##### Testo proposto #####

La recitazione infatti è tanto naturalistica, priva di virtuosismi o artifici manifesti, da far affezionare il pubblico ai personaggi, senza però perdere di tecnica e di forza metaforica. Come sbirciando dalla serratura, in un succedersi di sequenze ben strutturate in cui nulla è superfluo o autoreferenziale, seguiamo la vita di Don Antonio il quale dà i primi segni di malessere, inizialmente sottovalutati e canzonati dalla sorella Dina. Via via le dimenticanze si fanno più gravi precipitando la vita dei due fratelli nella grottesca esistenza di oblio.
Don Antonio viene infatti attaccato da una malattia incurabile che “ha il nome di un cacciabombardiere tedesco che spara e lascia crateri vuoti nel cervello…”: l’Alzheimer. Esattamente come la casa, Don Antonio diventa uno scheletro, un guscio vuoto. Le porte della casa lo ossessionano, gli pongono interrogativi che non è in grado di risolvere, le statue dei Santi si ribellano in comiche allucinazioni, ogni oggetto di cui va scordandosi l’utilizzo lo tormenta. Le pareti un tempo familiari si svuotano di significato, un labirinto di solitudine attraverso il quale solo la statua di Cristo conserva un’attrattiva per la labile mente di Antonio. Sente che è un qualcosa che lo riguarda personalmente, lo depone dalla croce e se lo porta con sè fisicamente e spiritualmente. Come un richiamo ancestrale la statua, di cui dimentica il nome, nella tipica postura della crocifissione, calzini alle braccia a mo’ di Rita Hayworth, culla l’uomo in un lento malinconico sulle note di Gianni Bella “Sei quello che sei, ma non ci sei”

#####

▶ Compiti assegnati:
A: Risponda alle seguenti domande sul testo su Don Antonio:
(i) Chi sottovaluta e canzona inizialmente i primi segni di malessere di Don Antonio?
(ii) Quale malattia colpisce Don Antonio?
(iii) Sulle note di quale cantante la statua culla l'uomo?
B: Scriva la parte successiva del testo su Don Antonio, riprendendo dopo l'ultima frase riportata.
L'elenco riportato più avanti non occorre per svolgere i compiti.

##### Dati da esaminare #####

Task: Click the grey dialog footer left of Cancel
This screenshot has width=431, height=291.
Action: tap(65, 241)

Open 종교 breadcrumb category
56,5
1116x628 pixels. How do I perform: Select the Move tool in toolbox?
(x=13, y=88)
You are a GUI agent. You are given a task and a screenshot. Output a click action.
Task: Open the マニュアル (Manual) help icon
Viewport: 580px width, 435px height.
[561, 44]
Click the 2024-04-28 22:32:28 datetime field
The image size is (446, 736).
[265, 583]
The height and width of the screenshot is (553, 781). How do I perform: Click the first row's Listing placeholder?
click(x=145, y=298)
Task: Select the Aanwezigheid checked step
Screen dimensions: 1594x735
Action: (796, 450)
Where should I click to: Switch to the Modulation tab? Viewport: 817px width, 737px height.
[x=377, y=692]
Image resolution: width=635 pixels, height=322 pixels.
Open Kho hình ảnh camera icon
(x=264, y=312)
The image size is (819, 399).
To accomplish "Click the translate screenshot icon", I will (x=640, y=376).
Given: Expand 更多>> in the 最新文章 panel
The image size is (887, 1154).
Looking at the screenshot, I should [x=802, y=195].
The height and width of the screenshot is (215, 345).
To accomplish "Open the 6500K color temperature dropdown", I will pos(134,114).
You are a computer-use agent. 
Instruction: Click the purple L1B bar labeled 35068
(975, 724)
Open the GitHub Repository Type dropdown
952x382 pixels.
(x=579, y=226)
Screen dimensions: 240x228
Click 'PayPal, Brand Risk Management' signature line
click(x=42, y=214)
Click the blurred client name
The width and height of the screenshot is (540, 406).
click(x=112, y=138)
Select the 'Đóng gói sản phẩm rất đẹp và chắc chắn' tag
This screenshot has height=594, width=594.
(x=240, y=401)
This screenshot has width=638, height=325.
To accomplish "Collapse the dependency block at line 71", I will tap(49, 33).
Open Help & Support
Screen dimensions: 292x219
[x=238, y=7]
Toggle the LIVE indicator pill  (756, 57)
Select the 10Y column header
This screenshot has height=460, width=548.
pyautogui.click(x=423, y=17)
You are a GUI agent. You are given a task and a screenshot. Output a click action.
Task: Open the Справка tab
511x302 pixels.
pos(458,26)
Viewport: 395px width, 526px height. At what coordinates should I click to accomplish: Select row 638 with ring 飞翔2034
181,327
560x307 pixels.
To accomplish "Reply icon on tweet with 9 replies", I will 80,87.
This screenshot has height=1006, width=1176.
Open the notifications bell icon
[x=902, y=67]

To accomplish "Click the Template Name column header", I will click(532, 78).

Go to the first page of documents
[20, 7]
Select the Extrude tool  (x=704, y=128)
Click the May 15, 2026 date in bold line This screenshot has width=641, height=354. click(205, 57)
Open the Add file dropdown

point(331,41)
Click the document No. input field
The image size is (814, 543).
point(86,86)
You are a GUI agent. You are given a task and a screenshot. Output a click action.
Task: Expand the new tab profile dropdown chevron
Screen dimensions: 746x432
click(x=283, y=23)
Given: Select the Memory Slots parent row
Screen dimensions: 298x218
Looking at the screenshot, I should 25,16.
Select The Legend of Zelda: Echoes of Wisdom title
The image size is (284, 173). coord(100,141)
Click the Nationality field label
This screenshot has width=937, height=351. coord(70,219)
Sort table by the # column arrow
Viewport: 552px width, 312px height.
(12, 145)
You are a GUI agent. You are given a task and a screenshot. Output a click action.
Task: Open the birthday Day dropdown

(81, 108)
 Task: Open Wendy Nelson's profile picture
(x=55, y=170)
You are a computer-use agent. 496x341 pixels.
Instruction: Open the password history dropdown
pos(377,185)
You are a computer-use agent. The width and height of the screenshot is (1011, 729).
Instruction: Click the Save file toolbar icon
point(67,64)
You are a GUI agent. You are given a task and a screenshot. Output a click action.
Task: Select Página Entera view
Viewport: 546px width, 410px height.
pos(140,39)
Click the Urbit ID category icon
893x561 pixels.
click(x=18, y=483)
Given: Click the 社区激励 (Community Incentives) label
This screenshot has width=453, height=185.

#####

▶ Risposte per compito:
A:
(i) La sorella Dina.
(ii) L'Alzheimer.
(iii) Gianni Bella.

B:
Lo spettacolo racconta il progressivo decorso della malattia con efficacia espressiva dal punto di vista del malato e di chi lo assiste giocando sulle note della tragicomicità tipica di certe situazioni della vita tanto reali nella loro assurditá da essere al limite dell’immaginazione. La malattia vigliacca e ladra sottrae a poco a poco non solo i ricordi ma anche le capacità di ragionamento facendo regredire l’individuo allo stato infantile. Dario De Luca riesce a rendere con profondità ed efficacia interpretativa il veloce sviluppo della malattia assumendo di scena in scena atteggiamenti e posture che riflettono l’aggravarsi dei sintomi e il suo percorso di smarrimento.
Di grande intensità l’interpretazione di Matilde Piana nel ruolo della sorella Dina, che decide di assumersi anche questa croce e votare ancor di più la sua vita alle cure del fratello che presto smetterà di riconoscerla, scambiandola per un momento, persino per una partner. Attraverso questo gioco di malintesi che alleggeriscono con tragico umorismo mai inverosimile, De Luca affronta diverse tematiche sotto punti di vista completamente nuovi, quelli di una mente dimenticata la quale, cominciando ogni giorno da una pagina bianca, è libera dalle sovrastrutture e dalla storia delle azioni.
Mette a nudo l’essere umano privato della sua facoltà caratterizzante ponendo invece l’accento sulla sua meschinità e piccolezza che viene alla luce in una situazione limite come quella di una malattia degenerativa.
Commovente la tenera rabbia della sorella che, presa da momenti di esasperazione e frustrante impotenza, quasi aggredisce il fratello,o meglio il suo involucro che non riesce nelle azioni più elementari,per poi rassegnarsi alla dolcezza della comprensione del gioco che incanta Antonio componendo un trittico simbolo nell’ultima immagine prima del sipario: la Pietà
Il vero dramma dunque non è quello di chi ha la malattia, inconsapevole, ma quello di chi resta presente a se stesso, nell’assistere un caro che c’è senza esserci. Uno spettacolo originale ed efficace nella sua semplicità che porta ad interrogarsi sulla ricerca di senso portando alla luce una malattia paradossalmente dimenticata dalla società che ignora quanto essa sia invece presente nella casistica clinica.